### WHAT THE TASK REQUIRES:
An acceptable answer repeats exactly the line with "الحياة والمجتمع (385, 6)" and each line after it through the end of the entries, and includes nothing else.

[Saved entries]

▬▬▬▬▬▬

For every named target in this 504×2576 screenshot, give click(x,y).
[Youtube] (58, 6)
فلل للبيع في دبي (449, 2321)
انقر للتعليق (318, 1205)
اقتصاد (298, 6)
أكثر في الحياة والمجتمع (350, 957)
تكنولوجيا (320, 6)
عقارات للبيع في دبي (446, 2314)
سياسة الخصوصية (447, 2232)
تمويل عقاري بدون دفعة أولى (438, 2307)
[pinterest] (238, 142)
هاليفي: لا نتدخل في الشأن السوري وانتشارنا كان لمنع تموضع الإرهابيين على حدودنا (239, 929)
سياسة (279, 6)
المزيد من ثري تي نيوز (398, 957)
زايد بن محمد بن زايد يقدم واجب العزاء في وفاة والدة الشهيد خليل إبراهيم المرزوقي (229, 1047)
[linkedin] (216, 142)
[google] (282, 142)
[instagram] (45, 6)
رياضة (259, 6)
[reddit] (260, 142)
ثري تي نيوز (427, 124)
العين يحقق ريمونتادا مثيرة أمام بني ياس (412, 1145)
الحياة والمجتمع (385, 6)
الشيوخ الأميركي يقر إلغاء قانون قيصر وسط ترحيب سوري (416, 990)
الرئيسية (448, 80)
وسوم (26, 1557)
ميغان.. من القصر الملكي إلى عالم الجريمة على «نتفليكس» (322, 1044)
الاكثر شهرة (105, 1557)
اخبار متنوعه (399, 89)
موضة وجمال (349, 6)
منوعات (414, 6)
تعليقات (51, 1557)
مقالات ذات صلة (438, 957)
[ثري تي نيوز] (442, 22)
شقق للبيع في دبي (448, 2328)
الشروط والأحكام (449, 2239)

▬▬▬▬▬▬

### THE COMPLETED TASK:
الحياة والمجتمع (385, 6)
الشيوخ الأميركي يقر إلغاء قانون قيصر وسط ترحيب سوري (416, 990)
الرئيسية (448, 80)
وسوم (26, 1557)
ميغان.. من القصر الملكي إلى عالم الجريمة على «نتفليكس» (322, 1044)
الاكثر شهرة (105, 1557)
اخبار متنوعه (399, 89)
موضة وجمال (349, 6)
منوعات (414, 6)
تعليقات (51, 1557)
مقالات ذات صلة (438, 957)
[ثري تي نيوز] (442, 22)
شقق للبيع في دبي (448, 2328)
الشروط والأحكام (449, 2239)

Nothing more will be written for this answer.